Drôle d’oiseau que ce spectacle, sa veine est ténue et son fil flottant. L’auteur, Pascal Quignard, né autiste, s’est intéressé aux histoires parallèles, comme celle de ce pasteur musicien qui perd sa femme en couches, se réfugie dans le deuil, rejette sa fille, se dissout dans l’écoute des bruits du monde, chants d’oiseaux et sons de la pluie puis renaît. Il note sur une page blanche, « tous les chants des oiseaux qu’il avait entendus, au cours de son ministère venir pépier dans le jardin de sa cure ». Attentif aussi « à l’appel des chants de la forêt et des vagues des onze lacs glaciaires qui entouraient sa maison », notant « jusqu’aux gouttes de l’arrivée d’eau mal fermée dans l’arrosoir sur le pavé de sa cour ». Après sa mort, Rosamund, sa fille, publiera l’œuvre de son père à compte d’auteur.

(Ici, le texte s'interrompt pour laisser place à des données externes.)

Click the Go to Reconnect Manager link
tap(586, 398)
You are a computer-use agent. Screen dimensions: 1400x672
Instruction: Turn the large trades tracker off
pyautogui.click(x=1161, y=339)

La scène est structurée en deux espaces séparés par une frontière invisible. À l’une des extrémités un homme fait sécession, tout entier livré à la souffrance d’un deuil cultivé avec passion, goulûment, comme l’enfant berce son doudou. Sa fille n’a aucune place reléguée « dans l’angle mort de sa solitude », elle s’enfuit puis s’ouvre au ravissement du monde dans une écoute absolue des bruits autour d’elle. Une heure 30 leur sera nécessaire pour franchir pas à pas le Rubicon qui les sépare, s’ajuster dans un espace tiers, celui de la création, de la sublimation.
Marie Vialle adapte et porte le récit de Pascal Quignard, après Le Nom sur le bout de la langue, Triomphe du Temps, Princesse Vieille Reine et La Rive dans le noir du même auteur. Elle entretient avec lui une relation intime, organique, « son écriture, dit-elle, est un tissu d’intense mélancolie, d’humour piquant et tendre, c’est un terrain que je connais bien, qui m’appelle et où j’aime me trouver ». Elle est une Rosamund vibrante, tout en délicatesse, passeuse totalement ouverte à la musique du texte de Quignard. Laurent Poitreneaux a cette présence hypnotique, terrienne, une façon d’être habité à la Claude Régy pour lequel les mots s’écoutent, les gestes s’observent, l’ensemble se coule dans des séquences appuyées où la respiration est essentielle, la diction scandée et monocorde. On se souvient avec émotion de son interprétation de Jan Karsky au théâtre de la Colline en 2017, ce résistant polonais choisi par les juifs du ghetto de Varsovie pour témoigner de leur extinction. Il avait cette présence hantée par un message trop lourd. Vouté, il arpentait l’espace pas à pas avec un monologue d’une heure 30 et on ne le quittait pas des yeux. Les silences trouaient sa parole et la défaite de cette même parole puisqu’il ne fut pas écouté.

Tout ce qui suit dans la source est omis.